# Anyone riding the Wine Country Century on 5/7/11??



## Firemedic510 (Jan 21, 2009)

Hey guys and girls

I am riding in my first century, being the Wine Country Century on 5/7. Im super excited and will be riding it solo. Looking to see if anyone else here plans to or has ridden this in the past. Here's a link to the site, its a supported ride by Santa Rosa CC. 

http://srcc.memberlodge.com/WCC


----------



## robwh9 (Sep 2, 2004)

I'm not doing it this year, but have done it before. It's a nice ride -- scenic and well supported. I like the 200 K better than the century because it goes out to, and along the Sonoma County coast. There's a BBQ at the finish. Enjoy.


----------



## gun2head (Sep 3, 2006)

I'm riding it. Did it last year to. Great century to pop your cherry on. Good food and you can drop your cloths off in catered style at the stops which are then ferried back to the finish for you. Lovely scenic views of the vineyards, especially if weather holds.


----------



## jonsd (Jun 20, 2007)

I'll be there too. Looking forward to riding through wine country.


----------



## Firemedic510 (Jan 21, 2009)

Looks like the weather will be great for the ride. Cant wait. Looking forward to my first century and of course the views/ ride. 

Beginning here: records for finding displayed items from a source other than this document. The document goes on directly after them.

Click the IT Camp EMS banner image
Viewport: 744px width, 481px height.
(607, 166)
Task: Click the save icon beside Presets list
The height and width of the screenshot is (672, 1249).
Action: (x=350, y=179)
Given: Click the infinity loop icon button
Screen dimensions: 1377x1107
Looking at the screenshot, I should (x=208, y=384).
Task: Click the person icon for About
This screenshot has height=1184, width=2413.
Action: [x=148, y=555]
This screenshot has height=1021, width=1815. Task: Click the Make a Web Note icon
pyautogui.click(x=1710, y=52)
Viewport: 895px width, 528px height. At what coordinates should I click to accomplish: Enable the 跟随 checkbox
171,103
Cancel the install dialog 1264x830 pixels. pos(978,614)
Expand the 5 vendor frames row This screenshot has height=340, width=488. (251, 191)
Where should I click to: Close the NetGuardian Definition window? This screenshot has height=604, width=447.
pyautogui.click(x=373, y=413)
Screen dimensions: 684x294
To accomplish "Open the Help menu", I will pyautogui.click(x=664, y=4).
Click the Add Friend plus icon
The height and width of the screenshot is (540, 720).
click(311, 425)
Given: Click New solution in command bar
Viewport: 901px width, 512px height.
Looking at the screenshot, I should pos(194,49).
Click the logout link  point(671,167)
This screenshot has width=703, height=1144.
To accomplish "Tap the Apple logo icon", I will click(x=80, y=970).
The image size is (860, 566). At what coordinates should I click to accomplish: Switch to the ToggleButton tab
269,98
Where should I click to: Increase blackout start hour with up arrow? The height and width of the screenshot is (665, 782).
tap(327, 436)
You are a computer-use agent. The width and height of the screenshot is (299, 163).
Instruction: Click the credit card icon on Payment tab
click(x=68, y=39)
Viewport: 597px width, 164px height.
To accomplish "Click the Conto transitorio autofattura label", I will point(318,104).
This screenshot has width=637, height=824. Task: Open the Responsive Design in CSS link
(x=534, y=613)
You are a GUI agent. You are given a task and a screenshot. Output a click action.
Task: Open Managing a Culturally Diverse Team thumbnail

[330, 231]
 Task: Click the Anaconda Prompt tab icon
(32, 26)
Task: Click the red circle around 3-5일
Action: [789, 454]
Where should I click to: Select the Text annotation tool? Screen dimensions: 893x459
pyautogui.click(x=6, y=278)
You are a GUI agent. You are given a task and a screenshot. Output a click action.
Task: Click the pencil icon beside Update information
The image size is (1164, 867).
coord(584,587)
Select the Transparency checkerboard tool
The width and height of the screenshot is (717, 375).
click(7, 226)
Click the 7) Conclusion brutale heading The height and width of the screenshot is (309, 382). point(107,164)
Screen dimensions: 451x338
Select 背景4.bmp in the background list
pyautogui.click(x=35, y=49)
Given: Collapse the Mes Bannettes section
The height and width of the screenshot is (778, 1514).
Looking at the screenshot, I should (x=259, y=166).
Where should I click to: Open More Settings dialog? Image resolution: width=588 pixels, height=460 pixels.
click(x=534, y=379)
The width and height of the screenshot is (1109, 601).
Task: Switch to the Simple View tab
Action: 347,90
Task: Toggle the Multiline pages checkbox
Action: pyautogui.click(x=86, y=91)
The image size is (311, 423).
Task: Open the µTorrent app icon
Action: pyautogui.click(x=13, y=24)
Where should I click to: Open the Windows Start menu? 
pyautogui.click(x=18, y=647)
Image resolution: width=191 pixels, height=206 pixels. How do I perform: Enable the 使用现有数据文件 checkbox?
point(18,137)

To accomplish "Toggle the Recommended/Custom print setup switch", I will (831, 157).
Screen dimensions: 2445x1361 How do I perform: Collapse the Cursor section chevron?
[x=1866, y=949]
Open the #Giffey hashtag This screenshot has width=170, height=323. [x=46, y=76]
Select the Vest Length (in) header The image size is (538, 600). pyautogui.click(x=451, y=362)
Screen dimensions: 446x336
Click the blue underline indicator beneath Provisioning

What are you guys riding? Ill be on a '09 Scott CR1. Hope to see you guys out there.


----------



## gun2head (Sep 3, 2006)

*The Ride*

I'll be cruisin' it on Colnago C50 & enjoying it all! :thumbsup:


----------



## jonsd (Jun 20, 2007)

Soma Smoothie. See you there!


----------



## BikingBill (Oct 30, 2010)

Did the century last year, this year I'm doing the 200k option. Should be fun.


----------



## moschika (Feb 1, 2004)

i've done it in years past. it's a nice ride. if it's your first, save a little juice for chalk hill at the end. it's not a particularly hard climb, but it will feel that way after a long-ish day in the saddle.


----------



## Ridgetop (Mar 1, 2005)

I'll be down there. Leaving tomorrow to relax for a day or so before. Watch for the bright pink Lounge Kit. That'll be me and maybe Mrs. Ridgetop if she decides to copy me.


----------



## Firemedic510 (Jan 21, 2009)

Had a fun ride. For my first century I think it was perfect. I would do it again, but I really did not like the horrible conditions of a lot of the roads. Very little car traffic, but so many patches/holes/ potholes/ cracks that it took a toll and was very tiring on the whole body after awhile. I have a pretty stiff bike so that didn't help at all either.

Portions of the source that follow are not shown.